These commendable changes, which better reflect the value of the space being leased, came about as the result of a settlement forged in early 2015 by the VA and a group of homeless veterans. The group had successfully challenged the leases in court on the grounds that they did not directly aid vets, as required by law. Since then the VA has crafted a detailed plan for creating 1,200 units of permanent supportive housing on the campus for homeless veterans, whose numbers in L.A. county rank among the country’s largest (although that number in 2016 was 30% lower than in the previous year, a testament to the amount of resources already being spent on reducing veteran homelessness).

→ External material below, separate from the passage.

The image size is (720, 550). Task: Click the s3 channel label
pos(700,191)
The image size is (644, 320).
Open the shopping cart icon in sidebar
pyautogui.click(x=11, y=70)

But the campus’ remarkable transformation cannot get underway unless and until Congress removes a ban on leases enacted a decade ago at the behest of California lawmakers, most notably Sen. Dianne Feinstein and Rep. Henry Waxman. Their stated goal at the time was to stop the VA, which had issued a spate of leases to rental car companies, laundries and other businesses to raise money for VA programs, from converting more of the campus into commercial space. But the enduring effect is to prohibit new leases that would yield benefits more directly to veterans, while also blocking contracts with developers and service providers to supply housing and supportive services for homeless vets.

Feinstein and Sen. Barbara Boxer, both Democrats from California, and Rep. Ted Lieu (D-Torrance) introduced bills in the Senate and House, respectively, to restore to the VA’s leasing authority. And the legislation has attracted bipartisan support. But Feinstein’s bill is currently bundled with a larger measure for veterans in the Senate that has yet to come up for a vote.

This legislation should not be languishing in Congress. The officials at the VA, the community, the local schools, advocates and veterans themselves have all stepped up and worked hard to get a plan in place that promises to revitalize the campus. Now it’s time for Congress to do its part and pass this crucial legislation.